* **Directions for this task**
Find every line below that contains the string "selector" and copy each one out. Matching is case-sensitive.
---------- Dataset records
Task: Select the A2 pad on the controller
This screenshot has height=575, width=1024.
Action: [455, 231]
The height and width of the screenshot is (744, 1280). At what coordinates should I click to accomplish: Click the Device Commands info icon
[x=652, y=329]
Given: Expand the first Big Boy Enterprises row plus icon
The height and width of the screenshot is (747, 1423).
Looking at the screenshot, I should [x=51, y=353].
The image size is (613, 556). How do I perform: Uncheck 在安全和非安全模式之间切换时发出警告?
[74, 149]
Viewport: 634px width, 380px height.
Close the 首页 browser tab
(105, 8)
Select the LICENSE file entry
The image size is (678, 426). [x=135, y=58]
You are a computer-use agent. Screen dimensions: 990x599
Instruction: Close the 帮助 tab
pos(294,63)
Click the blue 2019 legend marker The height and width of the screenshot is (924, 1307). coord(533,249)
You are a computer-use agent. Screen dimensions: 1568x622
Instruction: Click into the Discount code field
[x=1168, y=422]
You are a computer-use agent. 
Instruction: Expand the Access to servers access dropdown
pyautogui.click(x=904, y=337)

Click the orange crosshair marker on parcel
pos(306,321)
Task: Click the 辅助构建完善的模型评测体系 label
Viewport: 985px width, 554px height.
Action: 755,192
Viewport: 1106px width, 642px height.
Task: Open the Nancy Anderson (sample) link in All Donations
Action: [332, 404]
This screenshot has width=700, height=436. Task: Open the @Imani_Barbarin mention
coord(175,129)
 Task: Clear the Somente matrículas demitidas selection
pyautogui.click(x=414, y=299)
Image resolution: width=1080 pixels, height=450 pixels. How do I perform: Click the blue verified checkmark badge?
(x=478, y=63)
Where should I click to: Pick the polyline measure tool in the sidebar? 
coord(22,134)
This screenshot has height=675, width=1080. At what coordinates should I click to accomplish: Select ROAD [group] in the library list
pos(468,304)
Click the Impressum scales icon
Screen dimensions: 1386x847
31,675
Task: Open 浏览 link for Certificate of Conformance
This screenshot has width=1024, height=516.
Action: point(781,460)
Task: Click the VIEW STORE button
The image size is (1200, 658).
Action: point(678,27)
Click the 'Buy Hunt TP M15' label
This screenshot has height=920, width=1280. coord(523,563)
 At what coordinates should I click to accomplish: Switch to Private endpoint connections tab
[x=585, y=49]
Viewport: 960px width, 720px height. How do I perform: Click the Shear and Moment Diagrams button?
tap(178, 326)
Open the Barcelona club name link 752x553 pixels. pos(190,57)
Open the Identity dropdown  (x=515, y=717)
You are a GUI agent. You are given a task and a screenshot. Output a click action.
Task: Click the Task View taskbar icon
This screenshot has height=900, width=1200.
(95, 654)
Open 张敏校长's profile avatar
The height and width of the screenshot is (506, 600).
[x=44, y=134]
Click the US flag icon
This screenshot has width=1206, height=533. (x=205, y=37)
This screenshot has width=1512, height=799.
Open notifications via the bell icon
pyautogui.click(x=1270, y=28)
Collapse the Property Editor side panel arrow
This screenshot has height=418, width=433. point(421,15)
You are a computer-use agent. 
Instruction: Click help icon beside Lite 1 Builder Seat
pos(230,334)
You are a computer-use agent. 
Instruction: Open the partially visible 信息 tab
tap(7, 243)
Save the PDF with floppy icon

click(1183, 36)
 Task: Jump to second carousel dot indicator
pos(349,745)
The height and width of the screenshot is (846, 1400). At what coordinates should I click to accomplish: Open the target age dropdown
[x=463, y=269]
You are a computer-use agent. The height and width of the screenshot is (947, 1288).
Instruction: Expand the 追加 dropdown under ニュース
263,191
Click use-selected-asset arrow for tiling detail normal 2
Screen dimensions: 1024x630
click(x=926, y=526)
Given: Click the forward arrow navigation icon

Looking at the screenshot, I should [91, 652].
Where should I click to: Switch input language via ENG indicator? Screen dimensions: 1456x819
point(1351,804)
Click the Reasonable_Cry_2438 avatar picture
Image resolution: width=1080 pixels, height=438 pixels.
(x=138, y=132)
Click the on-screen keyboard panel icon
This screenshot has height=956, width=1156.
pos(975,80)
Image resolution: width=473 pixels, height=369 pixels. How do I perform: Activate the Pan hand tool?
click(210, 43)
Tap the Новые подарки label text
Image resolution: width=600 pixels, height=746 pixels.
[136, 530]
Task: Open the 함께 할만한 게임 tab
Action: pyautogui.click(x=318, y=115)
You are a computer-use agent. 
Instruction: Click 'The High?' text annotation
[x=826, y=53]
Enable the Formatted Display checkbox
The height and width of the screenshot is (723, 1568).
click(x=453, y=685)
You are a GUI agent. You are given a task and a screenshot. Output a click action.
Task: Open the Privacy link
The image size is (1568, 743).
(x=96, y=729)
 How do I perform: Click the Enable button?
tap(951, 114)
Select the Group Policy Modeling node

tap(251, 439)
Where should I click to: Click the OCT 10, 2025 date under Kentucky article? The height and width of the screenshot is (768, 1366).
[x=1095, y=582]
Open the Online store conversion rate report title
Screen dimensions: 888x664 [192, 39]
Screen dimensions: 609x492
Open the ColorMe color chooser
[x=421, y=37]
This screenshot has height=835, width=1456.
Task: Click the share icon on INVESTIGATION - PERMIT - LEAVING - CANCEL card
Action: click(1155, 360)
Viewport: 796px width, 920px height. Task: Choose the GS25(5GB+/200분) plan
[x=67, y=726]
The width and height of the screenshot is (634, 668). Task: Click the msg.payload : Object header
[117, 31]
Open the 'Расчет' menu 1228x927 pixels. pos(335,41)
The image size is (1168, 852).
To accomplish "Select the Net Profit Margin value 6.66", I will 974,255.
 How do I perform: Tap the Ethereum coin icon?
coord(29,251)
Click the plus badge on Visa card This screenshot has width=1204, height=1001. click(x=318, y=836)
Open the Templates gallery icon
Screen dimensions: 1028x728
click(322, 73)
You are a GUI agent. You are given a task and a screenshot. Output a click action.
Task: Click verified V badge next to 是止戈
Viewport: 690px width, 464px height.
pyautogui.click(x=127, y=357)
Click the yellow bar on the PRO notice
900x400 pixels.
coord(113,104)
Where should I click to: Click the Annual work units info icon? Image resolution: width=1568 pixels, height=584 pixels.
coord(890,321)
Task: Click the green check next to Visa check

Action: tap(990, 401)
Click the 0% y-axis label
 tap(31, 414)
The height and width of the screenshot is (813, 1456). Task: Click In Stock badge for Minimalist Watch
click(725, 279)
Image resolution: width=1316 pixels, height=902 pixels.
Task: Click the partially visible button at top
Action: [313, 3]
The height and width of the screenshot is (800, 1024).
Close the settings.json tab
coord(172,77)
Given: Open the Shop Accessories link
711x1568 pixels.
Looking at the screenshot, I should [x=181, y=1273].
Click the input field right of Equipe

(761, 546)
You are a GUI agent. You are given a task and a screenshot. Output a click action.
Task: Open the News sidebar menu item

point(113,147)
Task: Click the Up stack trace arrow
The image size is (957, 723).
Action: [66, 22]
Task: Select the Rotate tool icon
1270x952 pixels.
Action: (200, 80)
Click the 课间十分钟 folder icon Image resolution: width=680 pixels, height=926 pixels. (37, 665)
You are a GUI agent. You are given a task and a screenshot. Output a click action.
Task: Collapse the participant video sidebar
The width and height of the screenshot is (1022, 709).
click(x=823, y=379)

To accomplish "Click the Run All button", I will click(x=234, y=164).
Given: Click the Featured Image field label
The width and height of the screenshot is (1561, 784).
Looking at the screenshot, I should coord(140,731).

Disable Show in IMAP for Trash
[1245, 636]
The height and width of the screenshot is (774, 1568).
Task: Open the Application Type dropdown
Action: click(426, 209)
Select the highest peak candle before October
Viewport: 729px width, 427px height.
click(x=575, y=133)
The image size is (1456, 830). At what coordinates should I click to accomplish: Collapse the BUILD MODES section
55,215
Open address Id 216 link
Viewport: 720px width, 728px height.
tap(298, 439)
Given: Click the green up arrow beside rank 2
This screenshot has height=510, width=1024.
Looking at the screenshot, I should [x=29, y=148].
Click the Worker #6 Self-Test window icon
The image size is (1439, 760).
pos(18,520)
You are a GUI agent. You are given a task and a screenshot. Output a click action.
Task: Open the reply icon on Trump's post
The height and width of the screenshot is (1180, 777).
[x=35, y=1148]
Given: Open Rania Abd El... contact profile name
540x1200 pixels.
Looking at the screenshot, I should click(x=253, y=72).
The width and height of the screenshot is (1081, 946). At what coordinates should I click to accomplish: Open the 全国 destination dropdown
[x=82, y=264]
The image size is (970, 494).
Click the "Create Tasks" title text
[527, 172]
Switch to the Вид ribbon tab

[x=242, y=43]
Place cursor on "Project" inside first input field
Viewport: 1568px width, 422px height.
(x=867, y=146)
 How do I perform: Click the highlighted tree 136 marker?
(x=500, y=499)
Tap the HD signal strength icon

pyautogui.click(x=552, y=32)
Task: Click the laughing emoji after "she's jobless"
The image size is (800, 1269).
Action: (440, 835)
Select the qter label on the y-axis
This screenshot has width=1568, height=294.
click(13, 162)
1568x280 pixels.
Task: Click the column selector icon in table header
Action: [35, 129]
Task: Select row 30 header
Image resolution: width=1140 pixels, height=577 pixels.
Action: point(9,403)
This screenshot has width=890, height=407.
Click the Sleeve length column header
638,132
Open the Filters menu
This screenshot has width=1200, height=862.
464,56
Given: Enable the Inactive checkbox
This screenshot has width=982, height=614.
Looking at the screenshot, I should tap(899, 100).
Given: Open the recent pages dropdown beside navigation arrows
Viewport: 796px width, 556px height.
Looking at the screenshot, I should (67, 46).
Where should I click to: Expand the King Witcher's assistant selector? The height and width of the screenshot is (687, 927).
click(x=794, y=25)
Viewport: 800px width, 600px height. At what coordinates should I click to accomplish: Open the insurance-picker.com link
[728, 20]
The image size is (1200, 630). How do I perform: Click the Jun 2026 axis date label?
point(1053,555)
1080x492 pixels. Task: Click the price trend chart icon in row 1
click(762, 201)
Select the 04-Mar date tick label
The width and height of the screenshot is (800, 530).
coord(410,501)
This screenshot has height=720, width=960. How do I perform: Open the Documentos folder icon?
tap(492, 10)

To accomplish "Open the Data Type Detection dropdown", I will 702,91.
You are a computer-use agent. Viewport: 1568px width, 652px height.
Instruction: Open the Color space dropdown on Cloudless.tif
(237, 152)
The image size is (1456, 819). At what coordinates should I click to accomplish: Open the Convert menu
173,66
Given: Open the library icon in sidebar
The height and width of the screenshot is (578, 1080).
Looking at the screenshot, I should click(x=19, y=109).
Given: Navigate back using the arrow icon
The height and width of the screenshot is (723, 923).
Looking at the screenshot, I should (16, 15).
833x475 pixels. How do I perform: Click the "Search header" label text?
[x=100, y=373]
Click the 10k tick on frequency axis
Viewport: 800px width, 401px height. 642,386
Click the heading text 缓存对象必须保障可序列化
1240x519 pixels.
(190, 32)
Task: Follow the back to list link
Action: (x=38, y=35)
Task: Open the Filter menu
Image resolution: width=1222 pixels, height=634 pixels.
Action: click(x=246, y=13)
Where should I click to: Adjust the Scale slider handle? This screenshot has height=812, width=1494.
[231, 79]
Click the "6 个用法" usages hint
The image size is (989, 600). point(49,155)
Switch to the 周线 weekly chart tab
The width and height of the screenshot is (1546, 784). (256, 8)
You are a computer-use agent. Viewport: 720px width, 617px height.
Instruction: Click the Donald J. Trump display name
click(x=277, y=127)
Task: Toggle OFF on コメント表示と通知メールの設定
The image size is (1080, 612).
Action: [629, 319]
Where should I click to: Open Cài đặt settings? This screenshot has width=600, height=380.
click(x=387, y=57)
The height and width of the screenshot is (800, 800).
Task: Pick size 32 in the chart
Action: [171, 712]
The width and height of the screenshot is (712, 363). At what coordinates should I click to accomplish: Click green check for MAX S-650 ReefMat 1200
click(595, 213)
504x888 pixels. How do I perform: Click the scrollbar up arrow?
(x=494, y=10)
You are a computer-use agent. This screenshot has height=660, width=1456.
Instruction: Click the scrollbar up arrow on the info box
--------------------
* **Exercise response**
Task: Click the column selector icon in table header
Where should I click to: Expand the King Witcher's assistant selector? The height and width of the screenshot is (687, 927).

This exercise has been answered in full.